Rueben Barnes was among those killed while working on the home insulation program.
Rueben Barnes was among those killed while working on the home insulation program. Supplied

Families of roof insulation victims call for compensation

THE family of Rockhampton roof insulation victim Rueben Barnes is calling for a face-to-face apology and cash compensation from Prime Minister Kevin Rudd.

Mr Rudd on Friday said sorry to the families of the ill-fated insulation scheme but that apology fell well short of expecations.

Bill Potts, who represents Rueben Barnes's father, Murray Barnes, said it was one thing for the Prime Minister to open his heart and mouth but another thing entirely for the government to open its wallet.

"I would think it was a mark of a good leader if he apologised to the loved ones and the families of these young men," he said.

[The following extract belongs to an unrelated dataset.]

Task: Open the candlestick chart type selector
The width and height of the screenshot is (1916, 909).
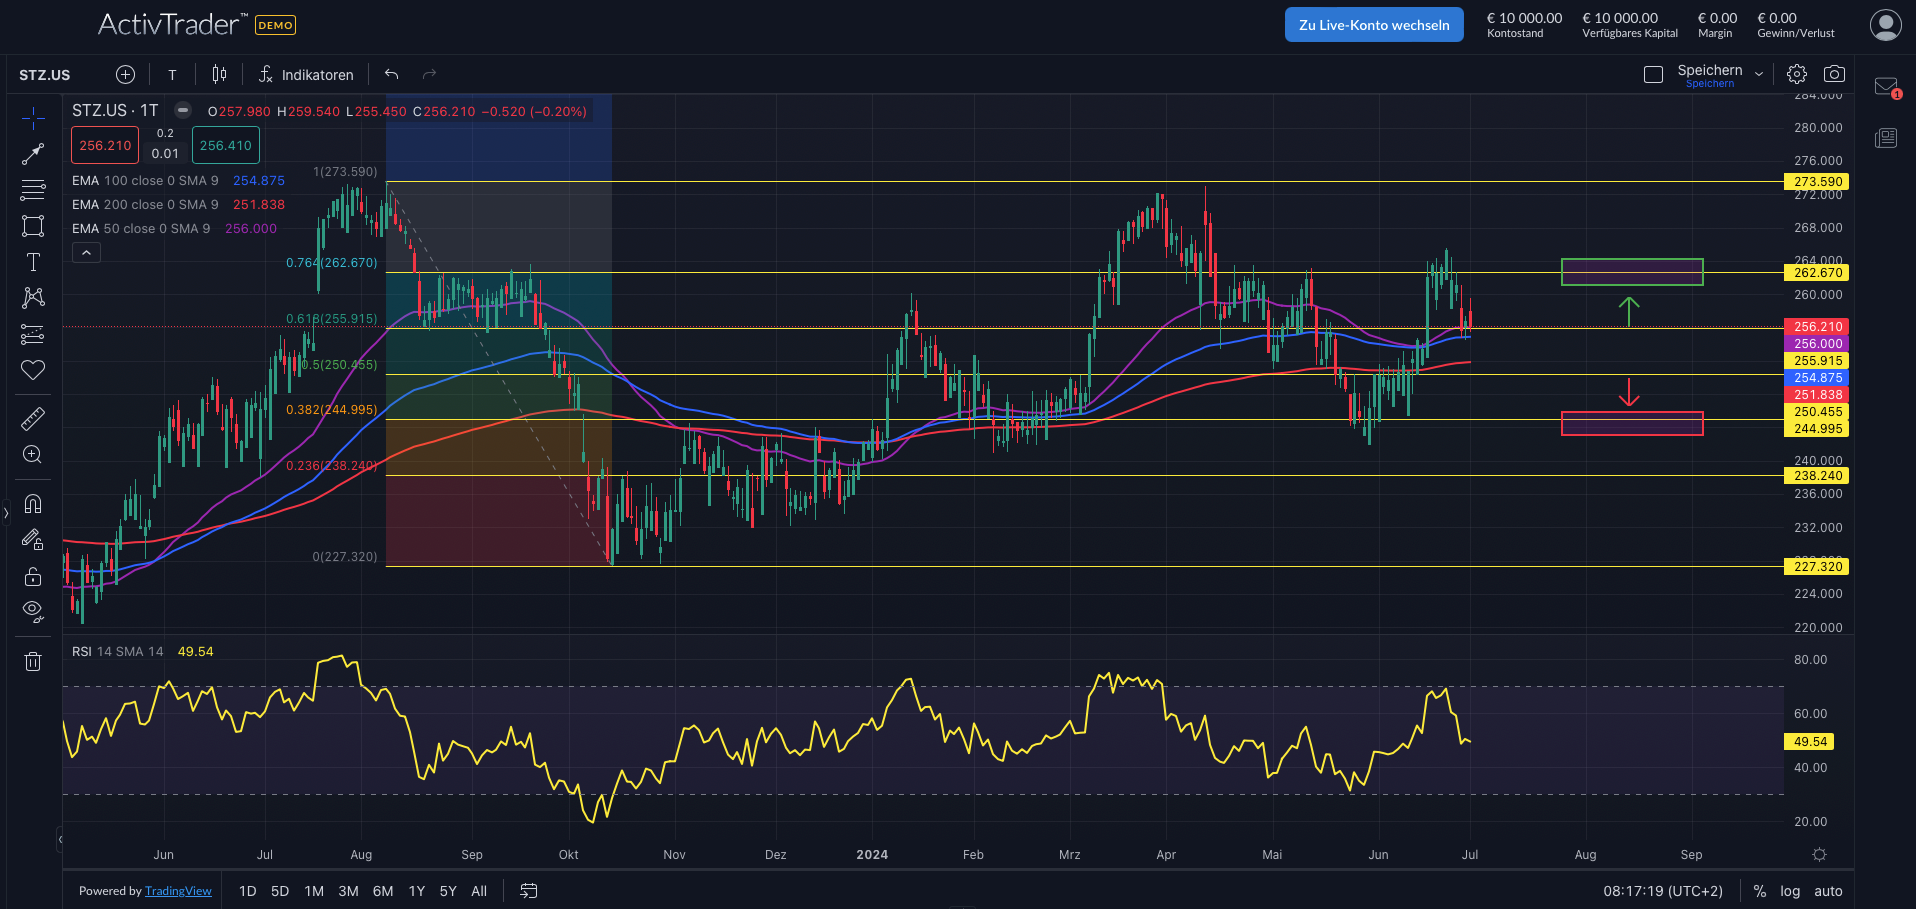Action: (x=219, y=74)
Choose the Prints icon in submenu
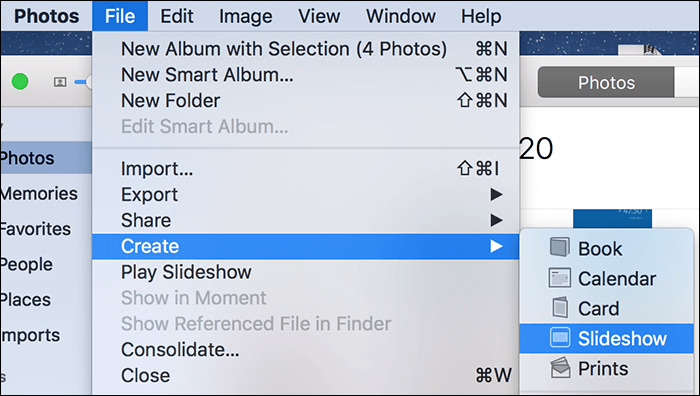 (x=560, y=368)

Mr Potts said money would not compensate for the loss of Matthew Fuller, 25, Mitchell Sweeney, 22, and Rueben Barnes, 16.

"However, if there was an offer of payment, it would save the necessity for lengthy and traumatic litigation and a way the government could show it does regret its actions but takes responsibility for the results," he said.

Maurice and Blackburn lawyer Peter Koutsoukis echoed the Sweeney family's desire for a face-to-face apology from the Prime Minister.

"They feel that a face-to-face apology would be more meaningful," he said.

Mr Koutsoukis said his clients would not seek compensation from the government but confirmed the Sweeney family had launched a $325,000 claim against Titan Insulations, the company Mitchell Sweeny was working for when he was electrocuted.

It's also been alleged the former Queensland Government ignored requests from its federal counterparts to hold an inquest into the deaths of three young tradesmen carrying out the embattled Home Insulation Program.

The move delayed an inquest happening until this year - four years after the pink batts scheme claimed its first life.

State Coroner Michael Barnes handed down his findings following the inquest into the deaths of Matthew Fuller, 25, Mitchell Sweeney, 22, and Rueben Barnes, 16.

He found the speed at which the program had been rolled out to stimulate the economy led to a lack of safeguards.

While the Federal Coalition has increased its calls for Prime Minister Kevin Rudd to release warnings he received about the botched foil insulation program, it has emerged the former Queensland government did not respond to calls for an inquest.

It is understood the Federal Government wrote to the Bligh government requesting an inquest be held into the 2009 and 2010 electrocution deaths in Logan, Cairns and Rockhampton - but nothing happened. 

Attorney-General and Minister for Justice Jarrod Bleijie.
Attorney-General and Minister for Justice Jarrod Bleijie. Tom Huntley

After further requests from the Fuller, Barnes and Sweeney families through the justice system were dismissed, Attorney-General Jarrod Bleijie ordered an inquest last year.

He said on Friday that the former state Labor and Rudd governments had a lot to answer for.

"The former Bligh government also sat on their hands once the roll-out of the program started," he said.

"When young Matthew Fuller died, the former Queensland Government was asked to conduct an inquest into the death. The Bligh government did nothing.

"Nothing happened for years until I reviewed the case and used my reserve powers to direct the Queensland Coroner to hold an inquest."

Queensland Opposition Leader Annastacia Palaszczuk said that to her knowledge she did not know the Rudd government requested an inquest immediately following the deaths.

"I would have to check that with the former minister," she said.